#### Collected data

##############################

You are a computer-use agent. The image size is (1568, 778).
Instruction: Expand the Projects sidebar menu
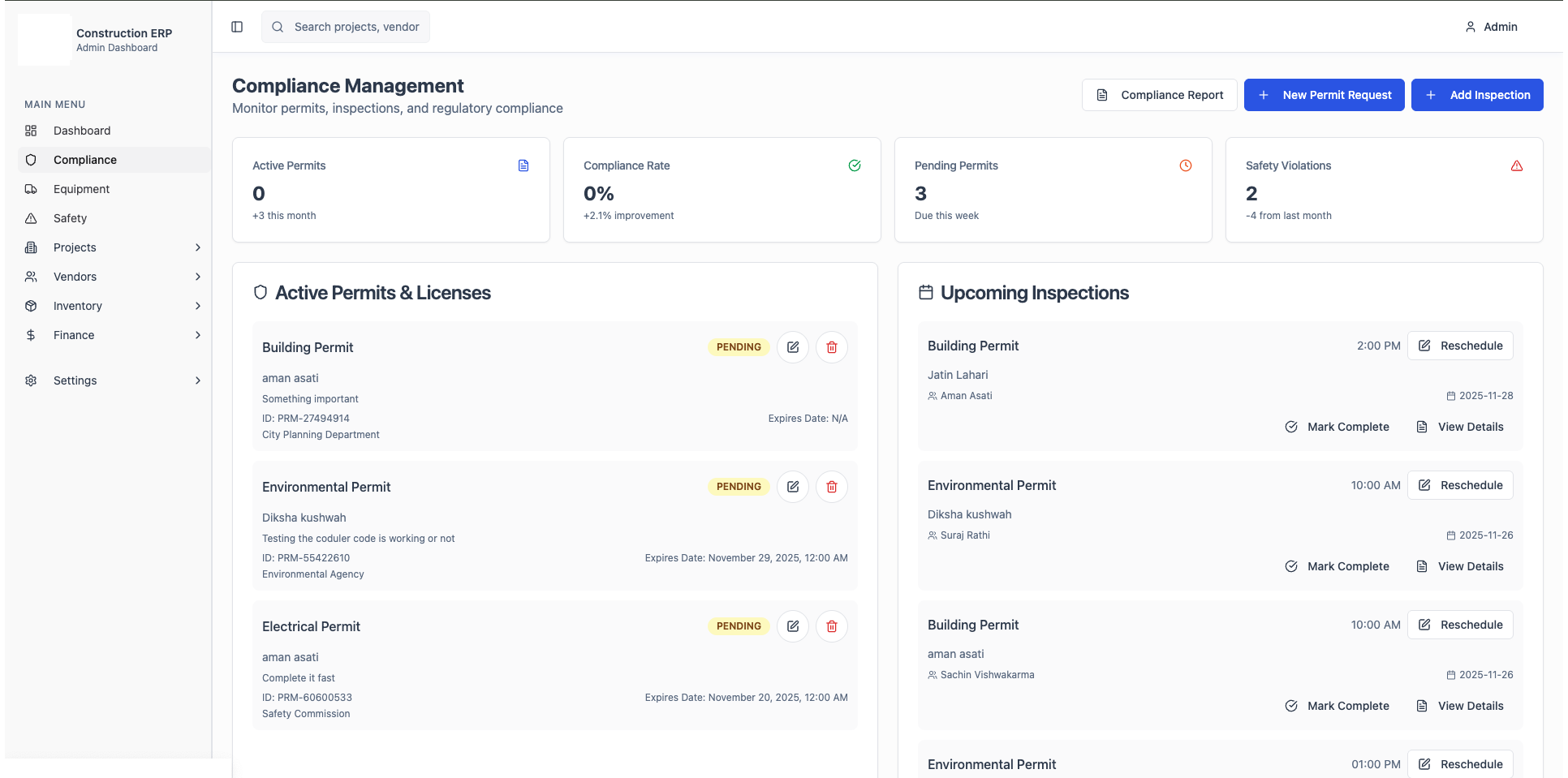(197, 247)
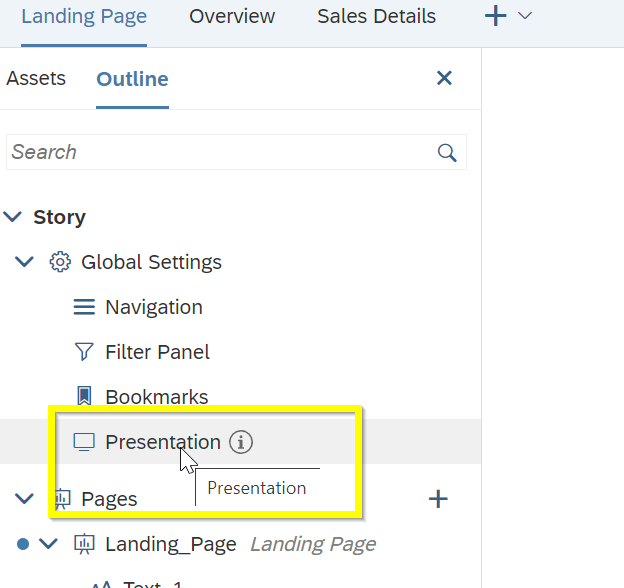Collapse the Landing_Page tree node
Image resolution: width=624 pixels, height=588 pixels.
coord(49,544)
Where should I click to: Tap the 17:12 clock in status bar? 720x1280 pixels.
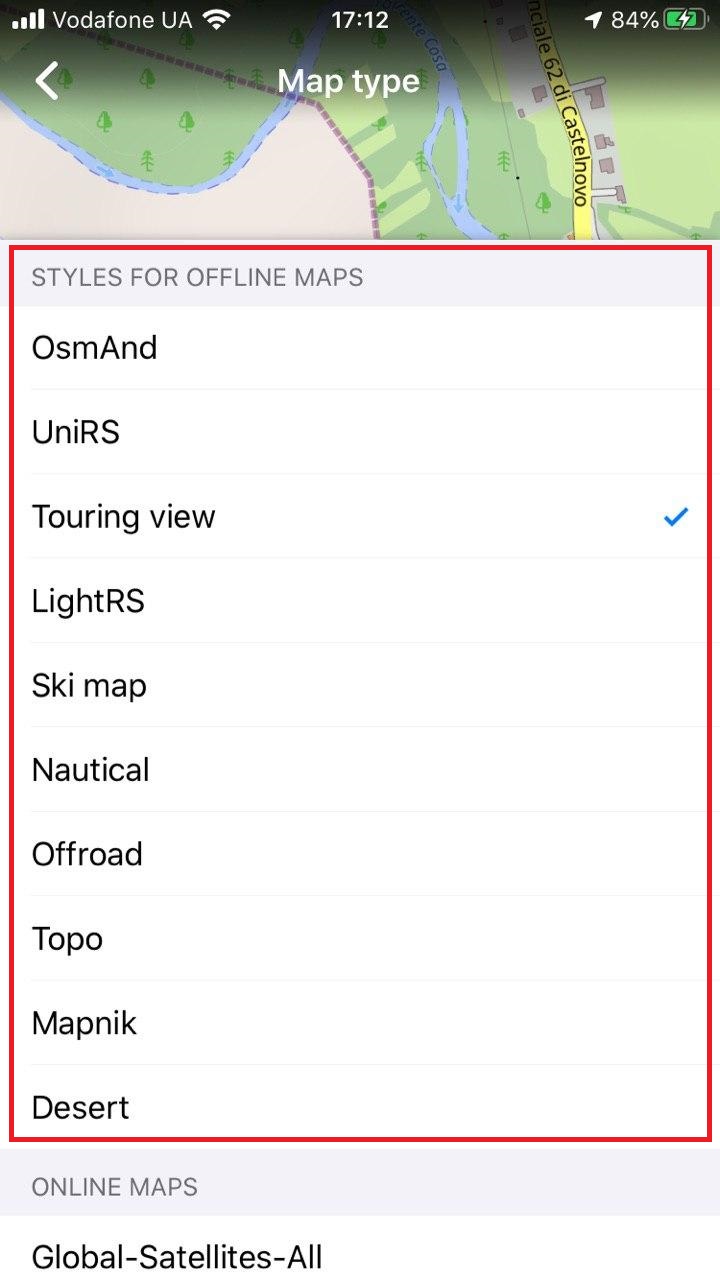pyautogui.click(x=360, y=19)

##############################

#### WHAT TO DO
Please copy only the lines from the one that contains "Where should I" through the last line of the records, exactly, and keep every picture out of the copy.

#### ANSWER BELOW
Where should I click to: Tap the 17:12 clock in status bar? 720x1280 pixels.
pyautogui.click(x=360, y=19)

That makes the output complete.